**Supplied entries**
○ ○ ○ ○ ○

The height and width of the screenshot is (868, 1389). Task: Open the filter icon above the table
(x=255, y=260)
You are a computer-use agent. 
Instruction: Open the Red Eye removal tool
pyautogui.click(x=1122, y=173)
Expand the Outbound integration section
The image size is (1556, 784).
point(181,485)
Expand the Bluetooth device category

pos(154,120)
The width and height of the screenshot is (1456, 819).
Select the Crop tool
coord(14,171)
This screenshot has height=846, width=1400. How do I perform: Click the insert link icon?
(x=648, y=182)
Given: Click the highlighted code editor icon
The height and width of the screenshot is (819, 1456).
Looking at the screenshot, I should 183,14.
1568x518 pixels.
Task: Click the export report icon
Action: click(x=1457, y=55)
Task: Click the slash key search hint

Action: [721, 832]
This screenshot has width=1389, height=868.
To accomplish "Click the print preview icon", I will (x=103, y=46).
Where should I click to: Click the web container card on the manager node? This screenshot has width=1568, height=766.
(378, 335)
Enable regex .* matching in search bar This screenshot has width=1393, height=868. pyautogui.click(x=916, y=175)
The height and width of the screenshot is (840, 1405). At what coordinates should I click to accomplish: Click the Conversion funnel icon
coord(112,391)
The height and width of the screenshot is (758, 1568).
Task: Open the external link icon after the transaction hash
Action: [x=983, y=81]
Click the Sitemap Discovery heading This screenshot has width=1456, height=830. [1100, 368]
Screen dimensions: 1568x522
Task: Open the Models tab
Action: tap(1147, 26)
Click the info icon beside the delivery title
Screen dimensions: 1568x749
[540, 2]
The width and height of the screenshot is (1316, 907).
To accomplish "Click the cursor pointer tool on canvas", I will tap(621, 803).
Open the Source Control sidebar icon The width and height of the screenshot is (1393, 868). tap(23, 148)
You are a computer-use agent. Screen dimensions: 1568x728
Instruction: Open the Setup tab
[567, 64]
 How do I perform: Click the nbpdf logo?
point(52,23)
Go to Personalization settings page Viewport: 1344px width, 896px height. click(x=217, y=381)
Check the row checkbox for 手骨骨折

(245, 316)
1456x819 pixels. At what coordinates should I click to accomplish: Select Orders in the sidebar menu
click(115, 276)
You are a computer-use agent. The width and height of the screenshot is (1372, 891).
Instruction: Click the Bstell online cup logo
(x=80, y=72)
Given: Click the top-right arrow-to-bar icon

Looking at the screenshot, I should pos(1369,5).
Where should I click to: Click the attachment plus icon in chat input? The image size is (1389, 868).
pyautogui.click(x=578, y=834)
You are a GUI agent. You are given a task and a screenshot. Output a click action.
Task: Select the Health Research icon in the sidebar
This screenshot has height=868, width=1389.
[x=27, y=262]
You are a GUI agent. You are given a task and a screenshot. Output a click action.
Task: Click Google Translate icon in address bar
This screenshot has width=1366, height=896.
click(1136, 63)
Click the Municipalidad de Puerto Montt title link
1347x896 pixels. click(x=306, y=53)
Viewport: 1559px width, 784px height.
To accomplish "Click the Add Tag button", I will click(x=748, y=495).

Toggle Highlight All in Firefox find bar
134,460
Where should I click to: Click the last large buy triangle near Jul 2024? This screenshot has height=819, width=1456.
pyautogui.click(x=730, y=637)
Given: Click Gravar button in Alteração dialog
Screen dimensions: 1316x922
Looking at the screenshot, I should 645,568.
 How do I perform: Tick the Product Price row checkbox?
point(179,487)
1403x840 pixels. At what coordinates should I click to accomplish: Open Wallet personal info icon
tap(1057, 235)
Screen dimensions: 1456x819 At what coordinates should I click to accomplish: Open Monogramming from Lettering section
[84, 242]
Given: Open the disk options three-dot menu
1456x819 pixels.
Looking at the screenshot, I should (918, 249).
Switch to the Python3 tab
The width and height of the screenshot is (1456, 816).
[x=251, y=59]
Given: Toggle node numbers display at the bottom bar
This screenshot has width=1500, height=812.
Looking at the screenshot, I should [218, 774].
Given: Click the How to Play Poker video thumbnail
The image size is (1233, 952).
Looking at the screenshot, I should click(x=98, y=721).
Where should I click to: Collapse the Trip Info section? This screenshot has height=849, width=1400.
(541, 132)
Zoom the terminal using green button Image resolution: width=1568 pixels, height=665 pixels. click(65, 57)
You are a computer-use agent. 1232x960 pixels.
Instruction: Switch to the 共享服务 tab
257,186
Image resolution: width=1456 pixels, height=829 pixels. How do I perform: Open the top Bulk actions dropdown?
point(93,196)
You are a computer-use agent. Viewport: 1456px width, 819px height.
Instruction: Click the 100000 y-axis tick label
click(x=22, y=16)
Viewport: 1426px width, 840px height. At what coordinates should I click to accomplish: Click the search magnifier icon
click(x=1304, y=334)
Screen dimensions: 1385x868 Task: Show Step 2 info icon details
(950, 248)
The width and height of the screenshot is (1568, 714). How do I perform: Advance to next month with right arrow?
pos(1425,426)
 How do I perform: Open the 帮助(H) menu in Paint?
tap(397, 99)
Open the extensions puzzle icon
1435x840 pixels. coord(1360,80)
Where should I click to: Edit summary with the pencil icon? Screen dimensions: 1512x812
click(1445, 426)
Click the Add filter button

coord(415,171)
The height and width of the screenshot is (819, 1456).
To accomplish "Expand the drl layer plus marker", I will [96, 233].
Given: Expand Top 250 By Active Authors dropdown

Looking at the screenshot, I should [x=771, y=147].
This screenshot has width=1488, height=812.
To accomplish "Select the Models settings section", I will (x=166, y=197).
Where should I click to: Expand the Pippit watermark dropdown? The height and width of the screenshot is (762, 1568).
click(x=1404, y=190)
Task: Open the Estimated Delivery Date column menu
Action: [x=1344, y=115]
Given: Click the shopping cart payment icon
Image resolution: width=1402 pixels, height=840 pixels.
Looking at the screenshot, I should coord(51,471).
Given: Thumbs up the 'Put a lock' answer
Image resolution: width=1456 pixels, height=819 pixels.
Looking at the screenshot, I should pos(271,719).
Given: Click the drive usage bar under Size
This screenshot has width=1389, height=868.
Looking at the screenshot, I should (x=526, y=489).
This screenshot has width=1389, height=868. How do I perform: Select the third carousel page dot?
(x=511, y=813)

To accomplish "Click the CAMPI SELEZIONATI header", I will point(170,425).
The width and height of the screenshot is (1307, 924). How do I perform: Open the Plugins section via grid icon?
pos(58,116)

○ ○ ○ ○ ○

Take every line from the data that contains the word "settings".

**Result for this exercise**
Go to Personalization settings page Viewport: 1344px width, 896px height. click(x=217, y=381)
To accomplish "Select the Models settings section", I will (x=166, y=197).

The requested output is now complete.